- Salisbury's Take
- Posts
- I’ll Take My AI with a Side of Skepticism, Please
I’ll Take My AI with a Side of Skepticism, Please
Several new studies show that AI tools aren’t really providing the benefits we think they are.

Image by Gerd Altmann
For all the hype around AI, we are starting to get some objective measures that suggest many of these tools are not all they’re cracked up to be. And if you’re wondering what an AI story is doing in a newsletter focused on science and medicine, consider that biomedical applications were some of the earliest targets for AI. When IBM Watson came on the scene more than a decade ago, for example, the company’s first commercial focus was on improving healthcare decisions for lung cancer. After billions of dollars in development and various attempts at demonstrating utility for DNA sequencing, diagnosing cancer, and other applications related to the life sciences (among many other fields), IBM ultimately sold the division at a steep loss.
Recently, scientists in Europe performed a fascinating study on the use of AI by medical experts. They focused on endoscopists and everybody’s favorite imaging test: the colonoscopy. AI tools are now being marketed as assistants that can help endoscopists be even more accurate in their interpretation of colonoscopy results, such as for spotting polyps. This research team wanted to know what actually happens when endoscopists use these tools.

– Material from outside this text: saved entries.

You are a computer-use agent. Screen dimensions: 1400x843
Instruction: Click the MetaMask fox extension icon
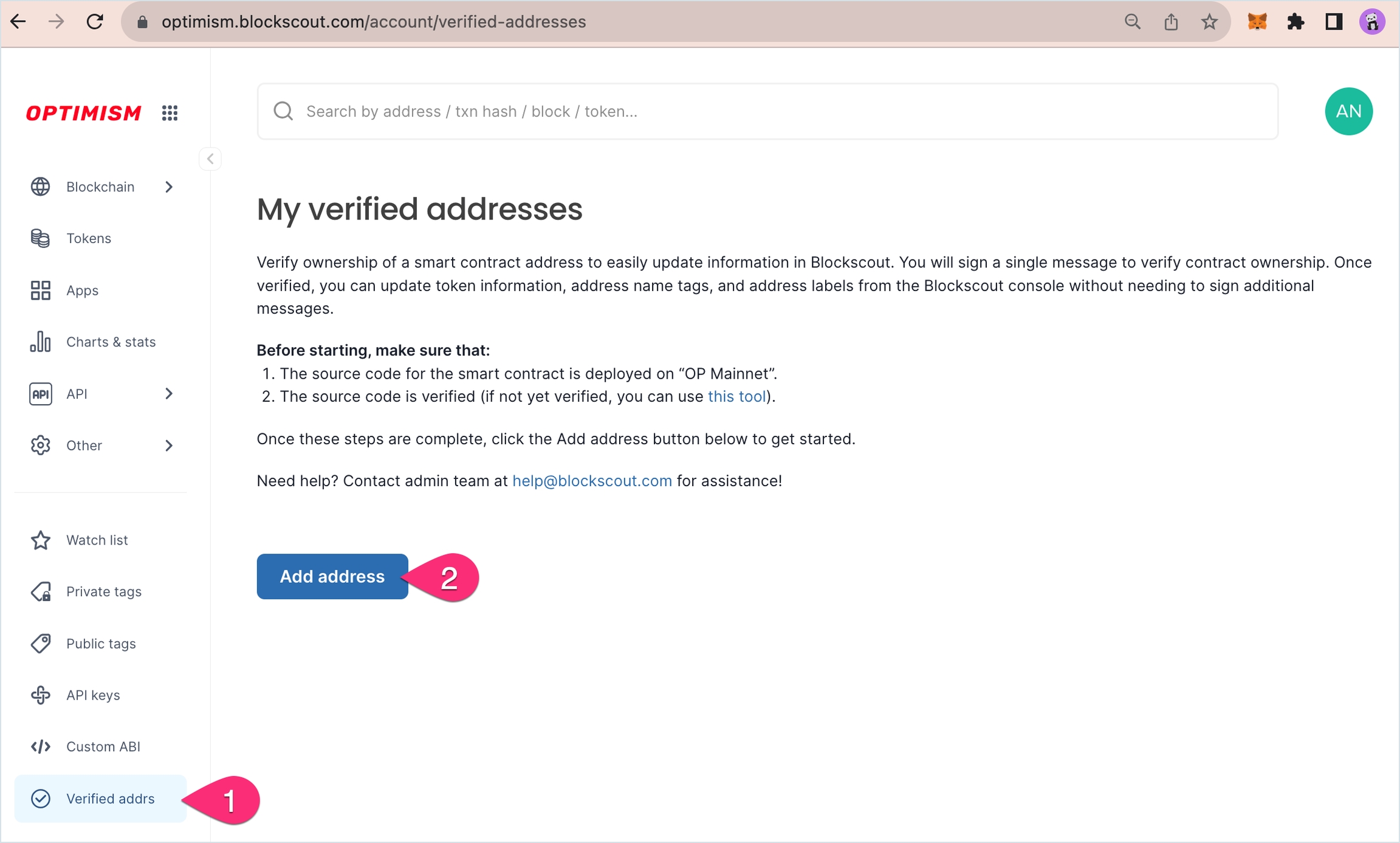[x=1257, y=22]
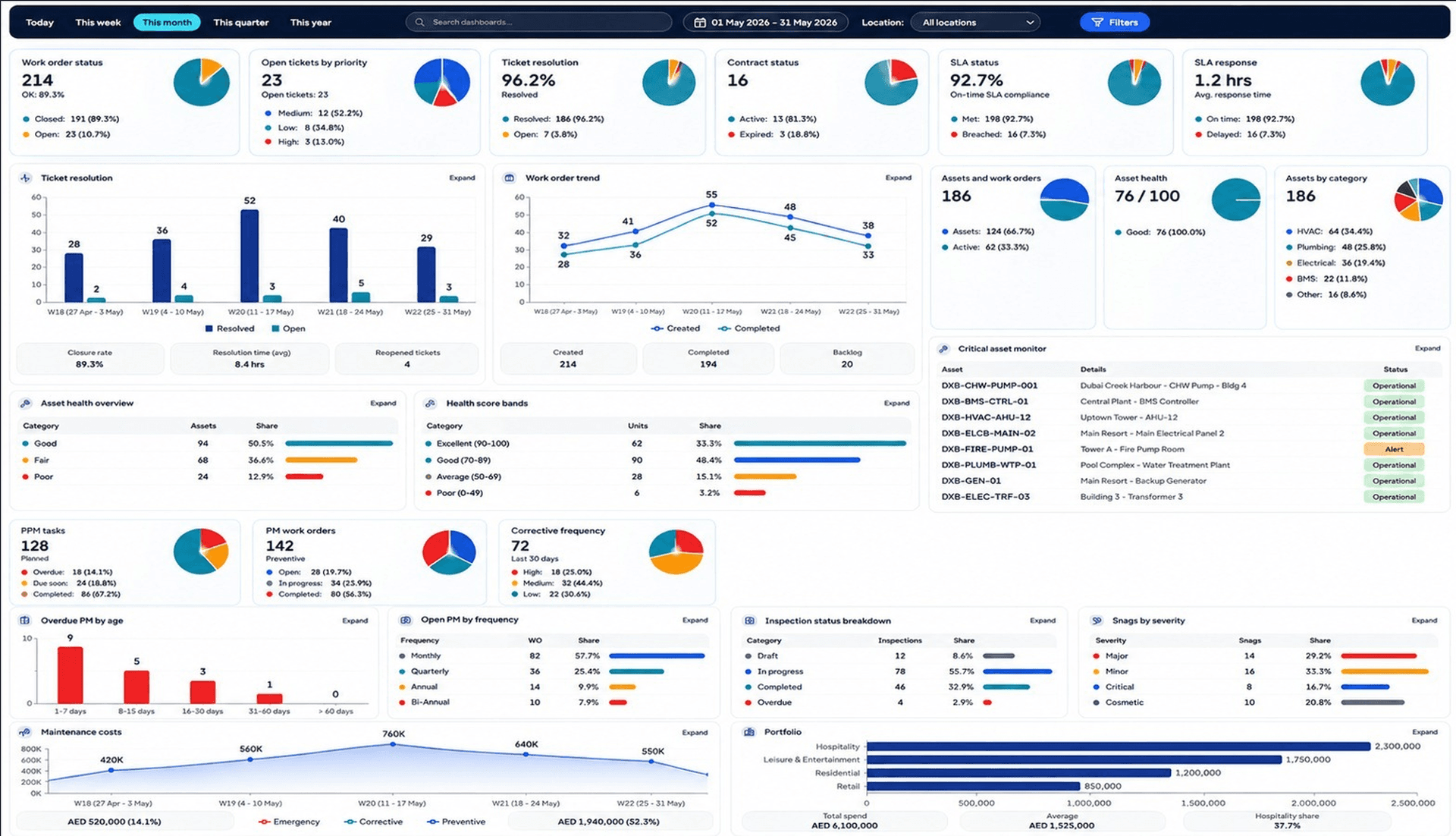Viewport: 1456px width, 836px height.
Task: Click the calendar icon in date range
Action: click(x=700, y=23)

The results were unexpected. After three months of using AI tools, endoscopists were measurably worse at detecting benign growths in colonoscopies on their own than they were before. For this study, scientists looked at colonoscopy results three months before the AI tools were introduced, and then again three months after; they reviewed data from nearly 1,500 patients at four endoscopy centers in Poland whose results were interpreted without AI tools. Various statistical analyses showed that it was continuous exposure to AI tools, rather than other factors, that were most associated with the decline in endoscopists’ performance. Researchers chalked up this finding to an over-reliance on AI support.

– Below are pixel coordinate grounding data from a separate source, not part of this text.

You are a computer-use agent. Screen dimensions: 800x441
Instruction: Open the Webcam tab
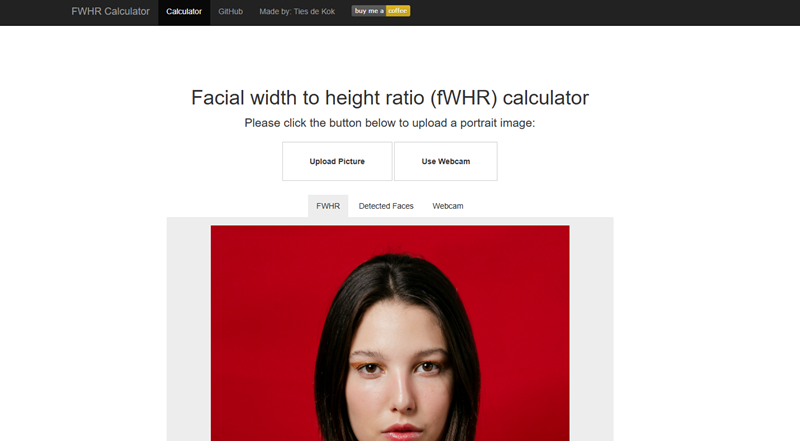pos(448,206)
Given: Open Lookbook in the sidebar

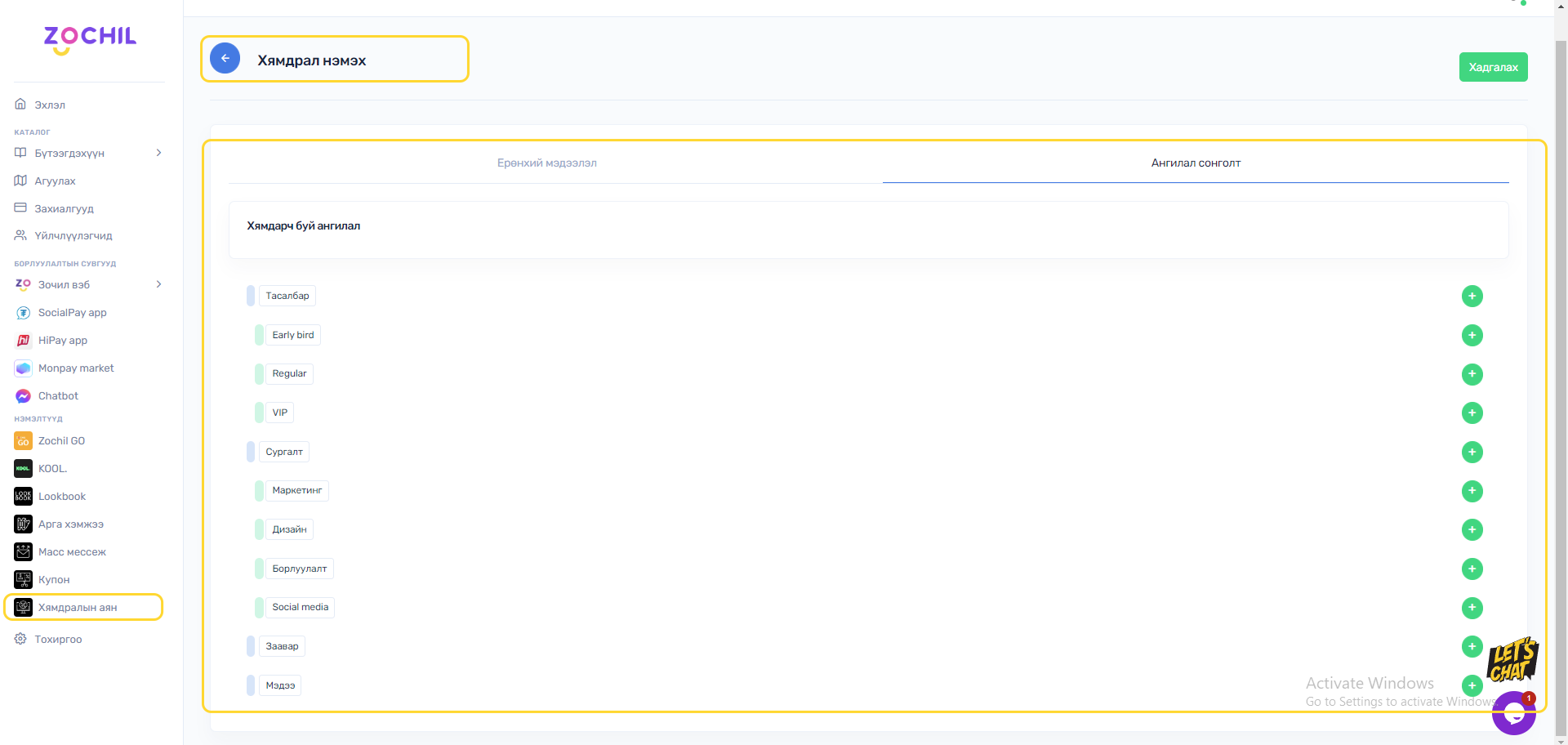Looking at the screenshot, I should click(61, 497).
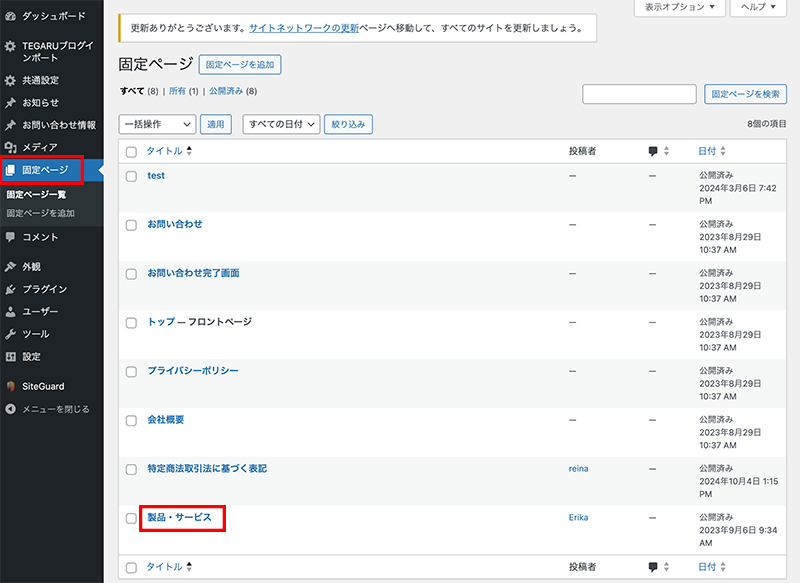
Task: Open the すべての日付 date filter dropdown
Action: [281, 124]
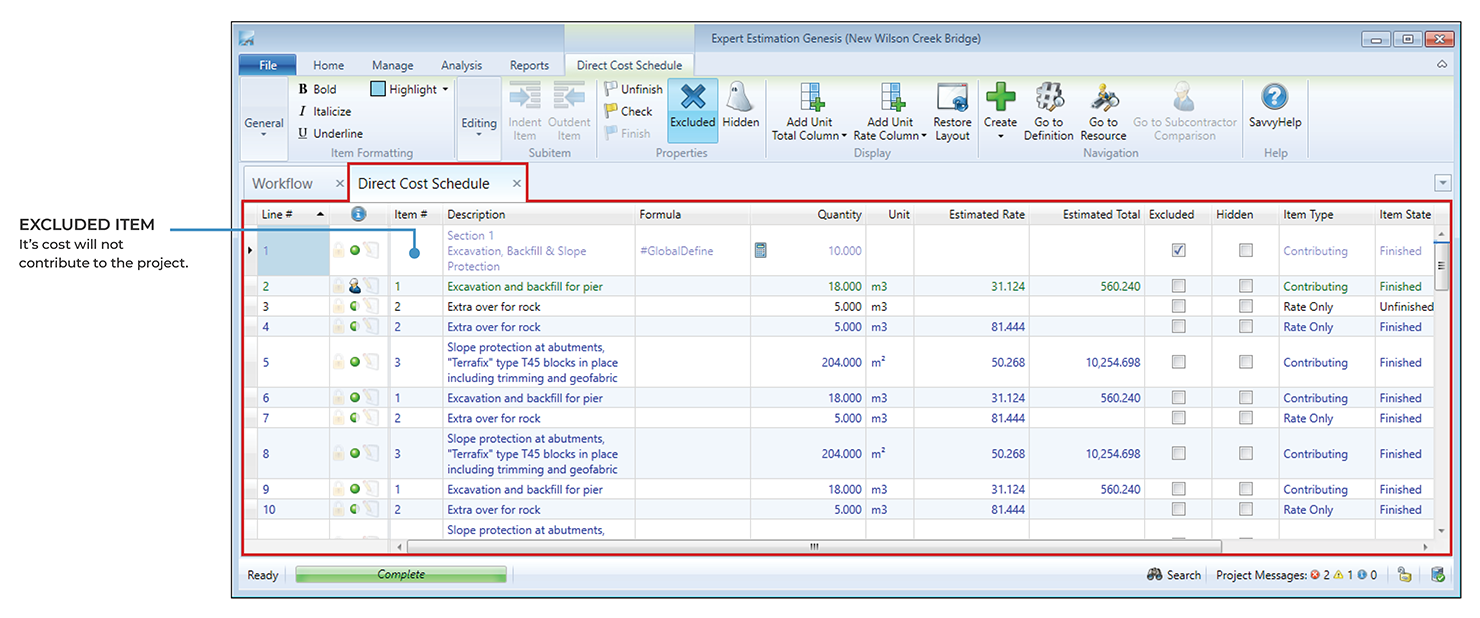This screenshot has height=618, width=1480.
Task: Click the Search binoculars icon
Action: [1154, 575]
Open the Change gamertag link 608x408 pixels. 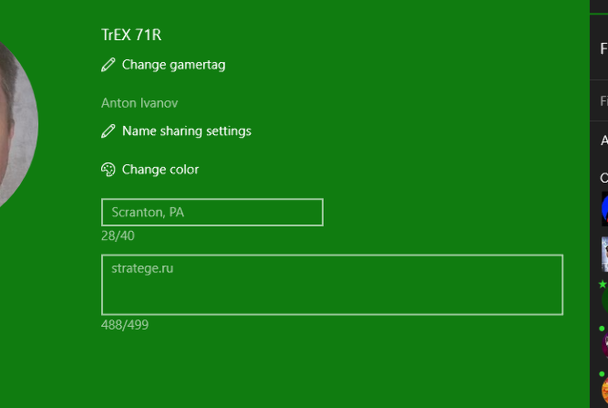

One of the scientists in the study, Marcin Romańczyk from the Medical University of Silesia, told MedPage Today, “Imagine that you want to travel anywhere, and you’re unable to use Google Maps. … We call it the Google Maps effect. We try to get somewhere, and it’s impossible to use a regular map. It works very similarly.”
Years ago I asked a friend why she’d taken a predictably slow route to my house instead of the route she knew would be much faster, and she blamed GPS (and herself), saying that she had abdicated her executive function to the GPS. With all AI tools, we can turn to them for information while critically considering what they tell us, or we can turn off our own brains and blindly follow what they say. It seems the colonoscopy study supports the idea that many of us do the latter.
In another study, this one outside the realm of healthcare, researchers assessed how AI tools affect software developers who use them. They ran a randomized trial with experienced developers who had a fair amount of familiarity with AI tools. After conducting a series of coding tasks, the developers were asked how the use of AI had made a difference; on average, they estimated that it sped up their work by 20%. In fact, the developers took 19% longer to complete tasks when using AI than they did on their own.
I’ll admit that I laughed out loud when I read that study. When I think of how much time I spend each day swatting away unwanted offers to let AI help me — to post a note on LinkedIn, to read a PDF, to search my email — it struck me as self-evident that these tools are taking time away from us rather than giving it back. But it’s nice to have a little evidence to back that up.
In one final study, a team at MIT looked very broadly at generative AI tools and concluded that “95% of organizations are getting zero return” from the tens of billions of dollars they have collectively invested in enterprise-grade products. While there might be some benefit to individual productivity from these tools, they report, there is “no measurable P&L impact” for most companies.
None of this is to say there is not, or will not be, any benefit from AI. But I do think we’d all benefit from thinking more critically about these tools and how much we choose to rely on them.